Selsor, 25, was charged with auto theft, aggravated battery on a police officer, possession of cocaine and several other charges.
One of the four passengers in the Escalade, Robert Trice Jr., 30, was arrested on cocaine possession and obstruction charges.
Defendant in killings declared fit
TAMPA - Scott Schweickert, the Illinois man accused of helping to drug two Tampa men who were later raped and killed, has been found competent to stand trial by the Federal Bureau of Prisons.
Schweickert, 41, was sent to a North Carolina psychiatric hospital just days before his trial was set to begin in February.
Now doctors at that hospital, which is run by the Bureau of Prisons, say he's ready for trial. But at a hearing Thursday in U.S. District Court, Schweickert's attorney, Pedro Amador, said his client is still not competent.

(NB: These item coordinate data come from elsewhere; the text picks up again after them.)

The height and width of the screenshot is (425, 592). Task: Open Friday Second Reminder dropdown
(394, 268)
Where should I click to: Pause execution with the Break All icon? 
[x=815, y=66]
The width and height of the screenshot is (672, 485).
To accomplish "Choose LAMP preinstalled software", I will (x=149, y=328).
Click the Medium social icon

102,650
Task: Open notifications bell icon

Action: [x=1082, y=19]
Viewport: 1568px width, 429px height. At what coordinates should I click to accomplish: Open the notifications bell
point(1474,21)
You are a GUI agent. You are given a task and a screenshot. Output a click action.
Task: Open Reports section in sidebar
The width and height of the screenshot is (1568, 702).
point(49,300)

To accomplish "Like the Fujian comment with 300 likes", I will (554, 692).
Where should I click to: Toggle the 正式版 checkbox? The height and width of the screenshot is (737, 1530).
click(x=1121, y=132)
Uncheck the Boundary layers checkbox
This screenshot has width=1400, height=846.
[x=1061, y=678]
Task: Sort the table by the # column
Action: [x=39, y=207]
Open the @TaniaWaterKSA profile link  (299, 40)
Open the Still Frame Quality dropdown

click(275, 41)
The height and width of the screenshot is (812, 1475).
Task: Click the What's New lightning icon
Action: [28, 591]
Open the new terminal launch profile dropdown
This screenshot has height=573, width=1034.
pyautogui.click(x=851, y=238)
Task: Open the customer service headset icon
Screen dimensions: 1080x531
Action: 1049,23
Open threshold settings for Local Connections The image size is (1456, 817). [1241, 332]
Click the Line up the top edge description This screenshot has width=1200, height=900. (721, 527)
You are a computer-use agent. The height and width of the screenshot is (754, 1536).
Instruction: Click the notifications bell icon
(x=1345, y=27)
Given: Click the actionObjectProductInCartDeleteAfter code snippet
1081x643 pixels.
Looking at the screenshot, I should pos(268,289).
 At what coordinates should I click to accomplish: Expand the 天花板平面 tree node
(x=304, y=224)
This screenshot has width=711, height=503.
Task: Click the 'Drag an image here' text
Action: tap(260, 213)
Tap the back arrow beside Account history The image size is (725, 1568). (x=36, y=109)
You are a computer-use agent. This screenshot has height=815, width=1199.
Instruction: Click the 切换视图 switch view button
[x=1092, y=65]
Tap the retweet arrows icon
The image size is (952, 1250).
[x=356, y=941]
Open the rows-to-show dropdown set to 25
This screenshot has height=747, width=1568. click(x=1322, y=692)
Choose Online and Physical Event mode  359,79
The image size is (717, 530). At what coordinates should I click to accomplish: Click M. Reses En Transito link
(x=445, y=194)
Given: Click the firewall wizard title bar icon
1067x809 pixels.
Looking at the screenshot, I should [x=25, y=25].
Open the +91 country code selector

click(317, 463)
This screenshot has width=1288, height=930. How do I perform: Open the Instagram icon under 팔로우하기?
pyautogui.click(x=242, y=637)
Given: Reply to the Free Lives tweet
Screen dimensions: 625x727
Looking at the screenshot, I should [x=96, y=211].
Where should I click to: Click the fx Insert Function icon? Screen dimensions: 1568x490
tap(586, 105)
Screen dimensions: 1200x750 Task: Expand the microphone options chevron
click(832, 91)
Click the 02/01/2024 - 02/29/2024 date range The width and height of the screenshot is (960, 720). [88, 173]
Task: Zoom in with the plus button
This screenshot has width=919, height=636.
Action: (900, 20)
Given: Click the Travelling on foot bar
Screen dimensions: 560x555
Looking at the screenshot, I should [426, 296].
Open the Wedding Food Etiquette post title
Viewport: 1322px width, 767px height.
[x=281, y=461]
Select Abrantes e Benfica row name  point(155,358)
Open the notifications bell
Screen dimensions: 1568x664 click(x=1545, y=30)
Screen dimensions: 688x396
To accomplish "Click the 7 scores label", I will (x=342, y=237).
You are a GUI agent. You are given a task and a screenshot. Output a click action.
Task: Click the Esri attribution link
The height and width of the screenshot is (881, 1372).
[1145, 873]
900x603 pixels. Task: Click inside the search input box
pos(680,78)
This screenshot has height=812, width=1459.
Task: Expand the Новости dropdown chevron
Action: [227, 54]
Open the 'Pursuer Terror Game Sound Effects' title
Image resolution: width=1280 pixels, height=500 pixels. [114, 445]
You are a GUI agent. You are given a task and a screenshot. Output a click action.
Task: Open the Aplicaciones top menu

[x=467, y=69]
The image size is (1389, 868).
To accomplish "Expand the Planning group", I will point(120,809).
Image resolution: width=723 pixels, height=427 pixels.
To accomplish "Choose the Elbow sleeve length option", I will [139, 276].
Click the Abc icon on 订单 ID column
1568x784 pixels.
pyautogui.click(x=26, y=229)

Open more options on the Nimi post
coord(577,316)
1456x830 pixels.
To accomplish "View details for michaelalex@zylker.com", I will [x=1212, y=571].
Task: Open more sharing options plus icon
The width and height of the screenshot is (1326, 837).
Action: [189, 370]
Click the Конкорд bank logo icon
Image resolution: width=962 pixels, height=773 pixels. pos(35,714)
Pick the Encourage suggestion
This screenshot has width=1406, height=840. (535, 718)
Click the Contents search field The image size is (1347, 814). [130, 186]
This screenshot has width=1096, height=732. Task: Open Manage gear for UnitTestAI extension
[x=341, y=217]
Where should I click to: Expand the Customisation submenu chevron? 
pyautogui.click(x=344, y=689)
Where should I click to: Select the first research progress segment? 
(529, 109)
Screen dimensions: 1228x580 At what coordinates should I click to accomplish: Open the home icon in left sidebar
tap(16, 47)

"He doesn't understand what he's being charged with," Amador said. "He can't help me with his defense. He has no memory of these events he's being charged with."
U.S. Magistrate Judge Mark A. Pizzo ordered an evaluation of Schweickert by a court-appointed psychiatrist. A hearing will then be scheduled to determine whether his trial should move forward.
Schweickert is charged with conspiracy and assisting in a drug-facilitated crime of violence against Michael Wachholtz and Jason Galehouse, both 26. The two men disappeared the same weekend in December 2003.
Schweickert's alleged accomplice, Steven Lorenzo, was sentenced to 200 years in prison.
Session with dean ends in arrest
TAMPA - Thomas Wayne Marshall apparently did not like the way his meeting was going Tuesday with a University of South Florida student affairs administrator.
According to campus police, he leapt over the administrator's desk and put associate dean of students Jason Spratt in a choke hold.
Marshall, 27, lives at 9746 Lake Chrise Lane in Port Richey, according to his arrest record. But on Aug. 14, he was living in a USF office building. And police say that's how the whole mess started.
A resident assistant checking on the Andros building on Aug. 14 was startled to find Marshall sleeping in one of the classrooms, said USF police Sgt. Mike Klingibiel.
Marshall told officers he was waiting for Kappa Hall to open. In the meantime, he didn't have a place to live. He'd been showering at the student services building and living in different classrooms.
USF police told Marshall to leave the building and referred him to student affairs.
That led to the confrontation with Spratt. Witnesses outside Spratt's office in Argos Room 235 called police Marshall was held in the Orient Road Jail in lieu of $2,750 bail on charges of battery on a university official, obstructing or opposing an officer, and disrupting a school function.